For the following two seasons, Chambers effectively came off the bench for the Utah Jazz before moving on to the Charlotte Hornets. In Charlotte he only appeared in 12 games. Chambers once again signed with the Suns at the beginning of the 1997-98, only to find himself traded, somewhat ironically to the Philadelphia 76ers in November of 1997. He would retire a few weeks later.
It’s no shame being the third best best power forward in Phoenix history when the two guys ahead of you are hall of famer Charles Barkley and potential hall of famer Amare Stoudemire.

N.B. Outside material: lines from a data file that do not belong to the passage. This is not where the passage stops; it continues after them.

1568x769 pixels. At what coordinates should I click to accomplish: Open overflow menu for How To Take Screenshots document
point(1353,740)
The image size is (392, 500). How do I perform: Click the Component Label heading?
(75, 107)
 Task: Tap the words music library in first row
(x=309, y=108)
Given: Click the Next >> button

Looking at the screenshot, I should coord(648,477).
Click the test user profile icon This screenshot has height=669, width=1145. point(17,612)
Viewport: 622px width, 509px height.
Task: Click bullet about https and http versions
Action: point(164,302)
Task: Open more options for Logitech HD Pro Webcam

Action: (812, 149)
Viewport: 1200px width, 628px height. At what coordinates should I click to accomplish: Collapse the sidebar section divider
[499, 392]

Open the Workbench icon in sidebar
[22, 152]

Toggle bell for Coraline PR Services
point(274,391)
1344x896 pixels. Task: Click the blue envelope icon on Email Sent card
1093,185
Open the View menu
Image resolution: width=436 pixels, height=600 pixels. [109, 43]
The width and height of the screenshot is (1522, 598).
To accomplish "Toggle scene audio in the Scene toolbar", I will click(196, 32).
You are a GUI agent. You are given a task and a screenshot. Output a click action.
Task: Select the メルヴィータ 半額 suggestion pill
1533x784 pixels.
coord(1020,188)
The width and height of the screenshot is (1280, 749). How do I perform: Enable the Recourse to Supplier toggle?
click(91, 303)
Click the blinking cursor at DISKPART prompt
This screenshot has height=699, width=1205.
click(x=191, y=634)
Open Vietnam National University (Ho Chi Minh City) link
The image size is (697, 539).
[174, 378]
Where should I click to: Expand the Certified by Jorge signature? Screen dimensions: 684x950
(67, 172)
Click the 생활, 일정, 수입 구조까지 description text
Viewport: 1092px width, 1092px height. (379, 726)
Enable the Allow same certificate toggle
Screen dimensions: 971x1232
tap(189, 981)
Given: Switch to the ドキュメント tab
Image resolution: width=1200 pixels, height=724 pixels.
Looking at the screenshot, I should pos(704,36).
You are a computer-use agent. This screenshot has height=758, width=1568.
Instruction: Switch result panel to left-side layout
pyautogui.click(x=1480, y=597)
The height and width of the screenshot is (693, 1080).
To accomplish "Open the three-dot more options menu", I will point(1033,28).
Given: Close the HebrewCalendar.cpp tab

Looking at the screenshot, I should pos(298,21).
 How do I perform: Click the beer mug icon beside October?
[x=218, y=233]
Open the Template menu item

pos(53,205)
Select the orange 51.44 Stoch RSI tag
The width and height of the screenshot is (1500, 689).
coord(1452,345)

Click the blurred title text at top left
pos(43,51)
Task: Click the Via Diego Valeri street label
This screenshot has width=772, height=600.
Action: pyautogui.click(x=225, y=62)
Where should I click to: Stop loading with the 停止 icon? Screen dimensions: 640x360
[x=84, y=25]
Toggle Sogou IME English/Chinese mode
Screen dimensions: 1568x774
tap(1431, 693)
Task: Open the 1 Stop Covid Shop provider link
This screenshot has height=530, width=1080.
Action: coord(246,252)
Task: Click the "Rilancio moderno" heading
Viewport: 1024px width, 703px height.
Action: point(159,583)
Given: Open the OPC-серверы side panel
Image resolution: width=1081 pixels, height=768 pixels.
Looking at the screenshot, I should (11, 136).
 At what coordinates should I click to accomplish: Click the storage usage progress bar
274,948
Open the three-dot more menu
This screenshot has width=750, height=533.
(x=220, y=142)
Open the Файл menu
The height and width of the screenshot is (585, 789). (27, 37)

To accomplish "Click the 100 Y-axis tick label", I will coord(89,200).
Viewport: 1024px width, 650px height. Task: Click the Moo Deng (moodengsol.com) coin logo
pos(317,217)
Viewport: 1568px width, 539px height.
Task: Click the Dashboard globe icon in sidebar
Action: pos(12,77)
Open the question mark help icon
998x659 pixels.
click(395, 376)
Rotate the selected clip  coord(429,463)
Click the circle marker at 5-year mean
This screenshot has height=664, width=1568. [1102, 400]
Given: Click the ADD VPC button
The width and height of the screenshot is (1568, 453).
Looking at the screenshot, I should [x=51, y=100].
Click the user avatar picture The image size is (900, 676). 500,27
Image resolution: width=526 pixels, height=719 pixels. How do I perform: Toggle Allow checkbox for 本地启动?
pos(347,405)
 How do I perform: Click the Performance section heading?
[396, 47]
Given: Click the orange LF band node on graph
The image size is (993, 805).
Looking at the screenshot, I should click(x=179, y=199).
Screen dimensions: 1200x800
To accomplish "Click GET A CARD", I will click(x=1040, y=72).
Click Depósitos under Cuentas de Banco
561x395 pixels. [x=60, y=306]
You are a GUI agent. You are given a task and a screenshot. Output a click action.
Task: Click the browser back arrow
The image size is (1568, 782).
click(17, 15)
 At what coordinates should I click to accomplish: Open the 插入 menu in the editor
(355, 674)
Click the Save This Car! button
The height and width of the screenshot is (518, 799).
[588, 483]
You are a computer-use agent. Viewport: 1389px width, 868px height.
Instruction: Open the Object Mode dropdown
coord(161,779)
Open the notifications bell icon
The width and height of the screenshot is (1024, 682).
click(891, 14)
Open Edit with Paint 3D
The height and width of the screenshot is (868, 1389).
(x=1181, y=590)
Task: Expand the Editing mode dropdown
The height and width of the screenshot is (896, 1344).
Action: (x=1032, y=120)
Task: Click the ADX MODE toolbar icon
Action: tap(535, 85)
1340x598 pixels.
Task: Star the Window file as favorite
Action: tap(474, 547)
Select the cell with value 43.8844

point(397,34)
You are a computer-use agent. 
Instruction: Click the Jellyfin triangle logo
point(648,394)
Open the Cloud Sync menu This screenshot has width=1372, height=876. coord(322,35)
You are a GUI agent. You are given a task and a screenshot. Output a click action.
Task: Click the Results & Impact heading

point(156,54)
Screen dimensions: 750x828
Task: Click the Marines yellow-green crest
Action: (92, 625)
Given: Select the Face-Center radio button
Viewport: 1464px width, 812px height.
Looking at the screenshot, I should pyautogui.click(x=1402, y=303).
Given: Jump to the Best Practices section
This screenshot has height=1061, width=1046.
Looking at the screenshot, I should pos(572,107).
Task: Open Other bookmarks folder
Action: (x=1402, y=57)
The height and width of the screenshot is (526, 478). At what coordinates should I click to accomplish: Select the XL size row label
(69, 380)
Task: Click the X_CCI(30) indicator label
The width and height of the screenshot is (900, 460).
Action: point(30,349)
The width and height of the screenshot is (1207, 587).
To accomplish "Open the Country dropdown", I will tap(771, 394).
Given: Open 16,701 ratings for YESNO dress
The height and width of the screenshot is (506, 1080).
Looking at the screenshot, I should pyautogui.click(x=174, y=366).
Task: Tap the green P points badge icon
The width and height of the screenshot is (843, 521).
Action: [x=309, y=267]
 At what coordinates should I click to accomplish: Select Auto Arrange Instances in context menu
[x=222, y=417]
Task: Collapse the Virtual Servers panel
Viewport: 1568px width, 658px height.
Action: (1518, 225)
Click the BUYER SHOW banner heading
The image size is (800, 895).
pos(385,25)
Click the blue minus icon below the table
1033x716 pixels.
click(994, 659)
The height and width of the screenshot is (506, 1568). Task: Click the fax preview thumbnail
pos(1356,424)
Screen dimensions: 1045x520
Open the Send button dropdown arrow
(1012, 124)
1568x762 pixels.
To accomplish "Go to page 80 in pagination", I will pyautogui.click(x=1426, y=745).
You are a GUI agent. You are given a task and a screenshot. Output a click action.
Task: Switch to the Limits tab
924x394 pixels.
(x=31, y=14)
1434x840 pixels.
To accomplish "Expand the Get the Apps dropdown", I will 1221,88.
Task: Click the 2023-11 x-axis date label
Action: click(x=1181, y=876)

As a matter of fact, Chambers himself is the only hall eligible player in NBA history to score at least 20,000 career points and not make the Basketball Hall of Fame. So there’s an argument for his place in Springfield.
Regardless of his ultimate place in NBA history (his two record setting seasons for the Suns don’t even crack the top 100 scoring seasons in NBA history!), his place in Phoenix history is secure. With the two highest scoring seasons in franchise history under his belt and 3 more seasons as a key contributor, TC was inducted into the Phoenix Ring of Honor in 1999 and continues to be a member of the organization to this day.